Tuesday, March 28, 2017

“I Thought They Said Obamacare Was Evil”

Affirmation for the Affordable Care Act from an Unexpected Source

Republicans, predictably, have failed abysmally in their efforts to repeal and replace the Affordable Care Act, or Obamacare, and the usual media hand-wringing can be expected to go on for at least a few more days. The New York Times covers both the public and private sides of the inevitable blame game, Reuters focuses on the Great Dealmaker’s inability to close his first big deal as president, and the Guardian actually finds a possible bright side for the president at the other end of all this. But the media report I found most interesting was this Anderson Cooper interview with Ohio Governor and former presidential candidate John Kasich, which appeared a few days before the failure of the repeal effort.

Fast-forward to 3:50 in the video to hear Kasich say this:
“If Republicans jam this through…we will be right back where we were…before we started with Obamacare.”
Now, Kasich certainly engages, throughout this interview, in the wild intellectual gymnastics all Republicans engage in when criticizing the ACA. But in the end, here is a prominent Republican leader, a governor of a swing state, saying out loud that in the days before Obamacare, the country was worse off. That is, Obamacare has actually made things better for Americans.

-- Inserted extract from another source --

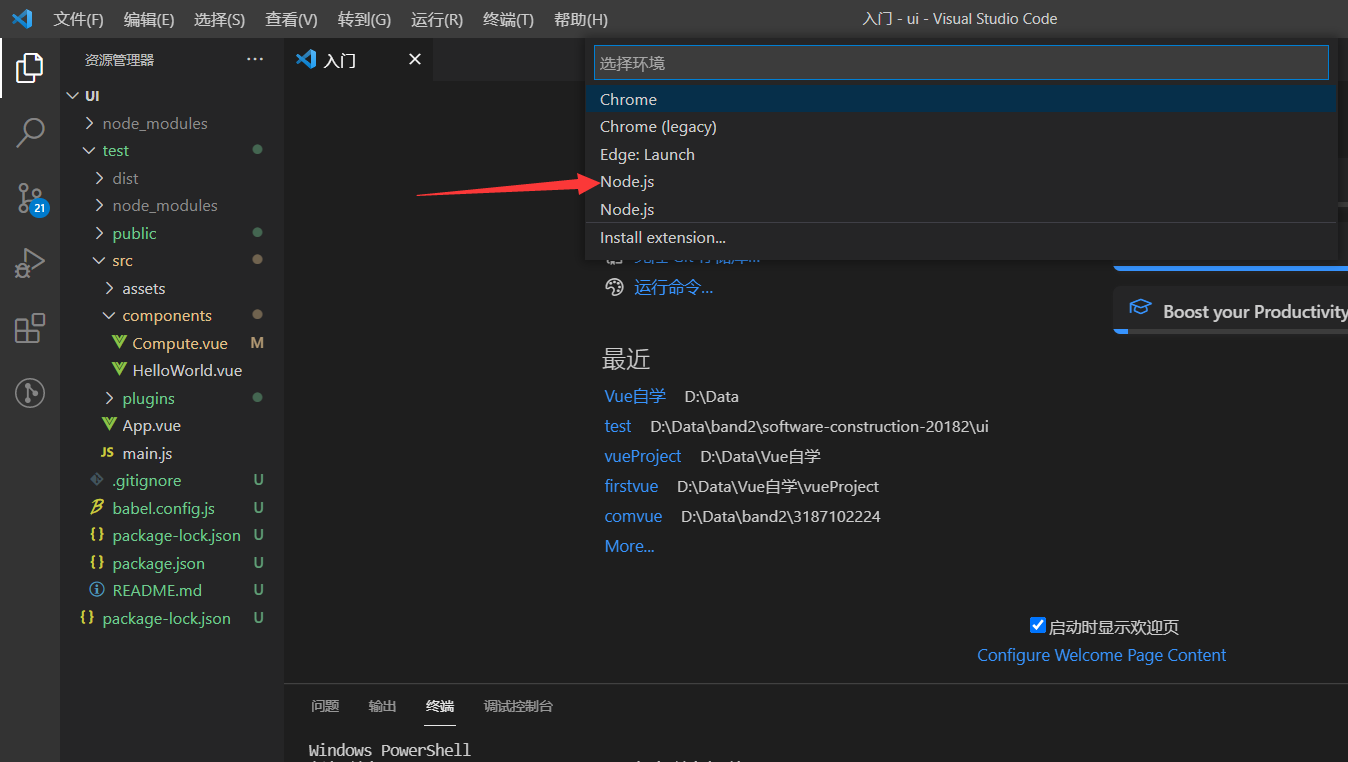Open the 运行(R) menu

tap(436, 18)
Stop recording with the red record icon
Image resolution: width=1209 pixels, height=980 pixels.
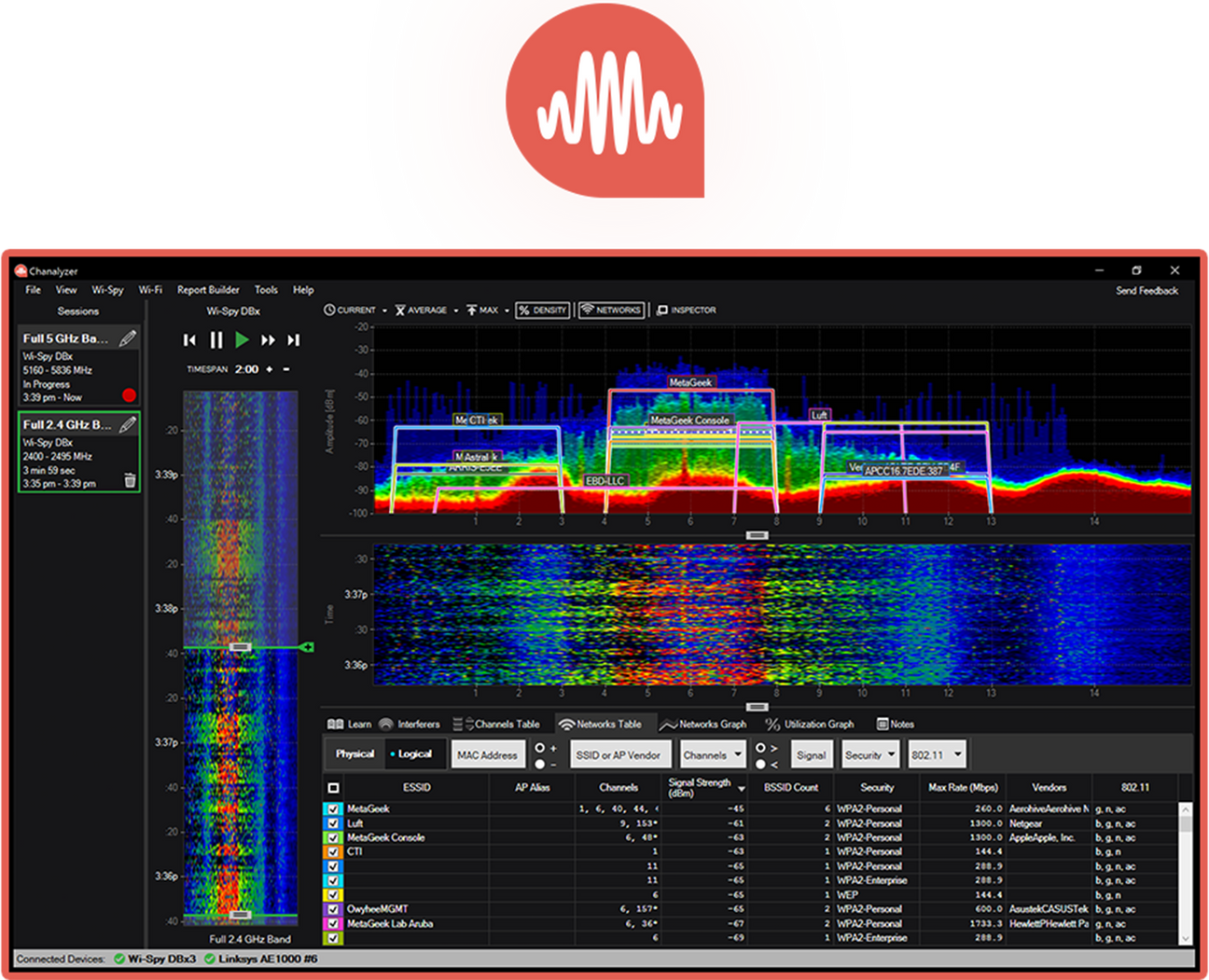tap(130, 394)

This is just one Republican, perhaps unwittingly, making this statement out loud on national television, but the reality is, the entire American Health Care Act debacle perpetrated by the president, Speaker of the House Paul Ryan, and all of their fellow Republicans, whether it be the governors, the Freedom Caucus, or the Tuesday Group, has, more than anything else, served to solidly affirm the importance of the Obamacare law and the sweat, toil, and political mastery that were required to get it enacted in the first place. Here are three reasons why:
  1. Obamacare is a compromise. Despite the false narrative long pushed by Republicans that Obamacare was a shady deal negotiated in secret in back rooms, it was in fact a huge compromise. As moderate conservative thinker David Frum explains in a recent piece in the Atlantic, Obamacare constituted the “adoption of  ideas developed at the Heritage Foundation in the early 1990s and then enacted into state law in Massachusetts by Governor Mitt Romney.” Recall that President Obama and Democrats didn’t have to do this. They had the votes to pass a single-payer system of the kind Bernie Sanders still advocates, which would have been truer to liberal principles and in the end, I believe, much less expensive. But they knew there would be a huge political backlash, and that Republicans would be able to repeal and replace a single-payer law, probably with something that looked a lot like Obamacare, so they compromised.

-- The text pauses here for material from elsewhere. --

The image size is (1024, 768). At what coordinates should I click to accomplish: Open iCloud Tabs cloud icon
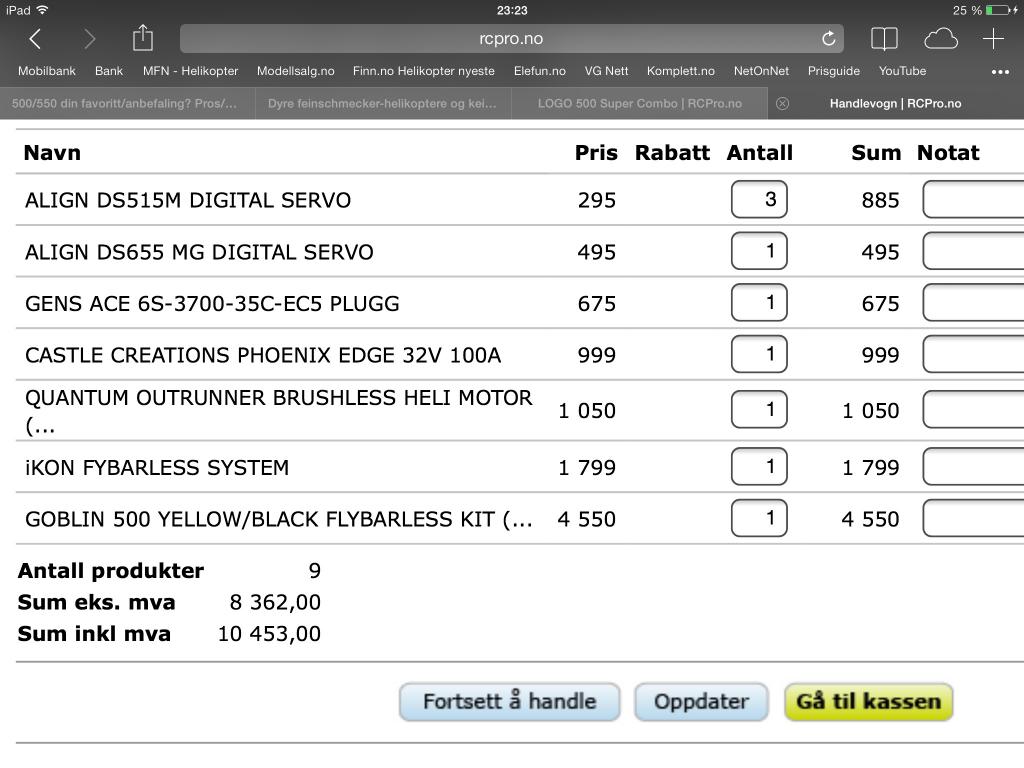940,39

  2. Obamacare is a success. An analysis by Margot Sanger-Katz in a February piece in the New York Times clearly details the fact that, despite mixed results overall for the ACA, it has had some remarkable successes that would have been unthinkable before Barack Obama became president. Millions of Americans now have health care coverage and are now more financially secure, health insurance overall is now more comprehensive, and both income inequality and the federal budget deficit have been reduced. And one must always remember that these successes occurred despite a constant drumbeat of invective, hyperbole, and irrational resistance to the law by Republicans nationwide. Tweaks are certainly needed to address weaknesses, but total repeal is no longer even important to most Americans, and that’s because the law has delivered on its most important promises.
  3. Obamacare has reframed the debate. As Sanger-Katz points out, “The Affordable Care Act has shifted the nation’s baseline expectations for how health care should work. Its successes have pushed Republican politicians, like Mr. Trump, into making expansive promises to provide insurance to all Americans.” And it’s not just government accountability that is discussed differently now; it’s health insurance and health provider services as well. As Sanger-Katz writes, “[Obamacare’s] failures have become focal points, too, leading to calls for lower insurance deductibles and for more choices in doctors and hospitals.” 

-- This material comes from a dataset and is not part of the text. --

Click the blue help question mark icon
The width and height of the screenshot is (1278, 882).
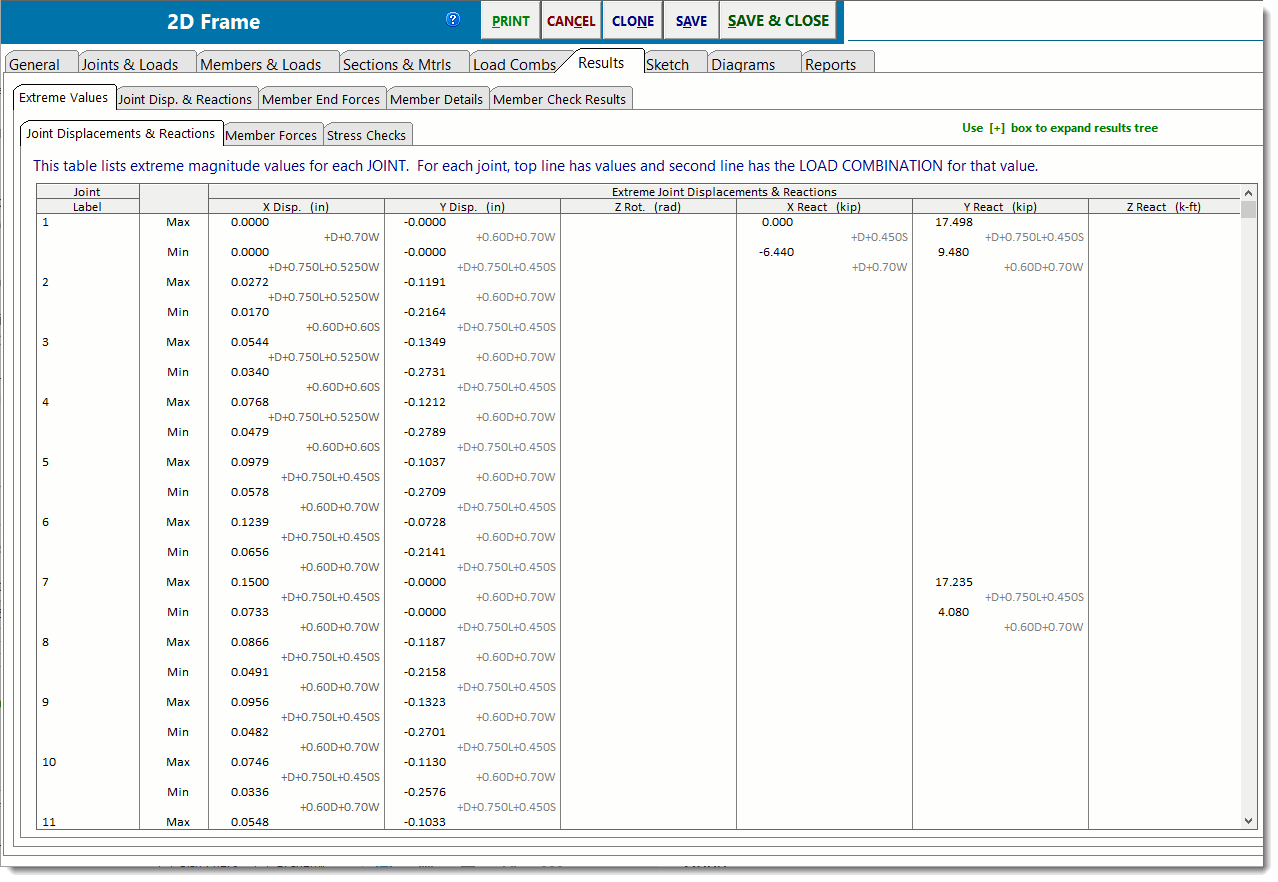tap(453, 19)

All of this indirectly led the president and Congressional Republicans to do something very strange over the past few weeks: after seven years of pledging to cheering crowds that they would totally repeal Obamacare immediately after taking power, they instead entered into a debate about how to modify the law: which provisions to keep and which to cast away, and what timing would be most advantageous politically. This tacit admission seems to have gone unnoticed, but that’s just what it was: a tacit admission that Obamacare had improved the lives of so many Americans, many of them Republicans, that it simply could not be repealed without massive political ramifications.

It’s hard to imagine in this weird aftermath of a bizarre, three-week Republican fire drill that the Obamacare law was debated in Congress for the better part of a year, that Republicans proposed dozens of amendments, many of which were accepted, and that many Democrats voted for the law despite serious misgivings. Even Sen. Tom Cotton of Arkansas, one of the more conservative Republicans in the Senate, has now admitted that the Democrats followed a more deliberative process in 2009 than the Republicans have with the AHCA. That’s called compromise, and it’s the necessary evil at the core of democratic governance.

As history judges this turbulent period in American politics, it could well be that Obamacare, whatever Republicans do in the coming months to try and push it over the cliff, just might go down as the last great legislative achievement of this democracy for a very long time.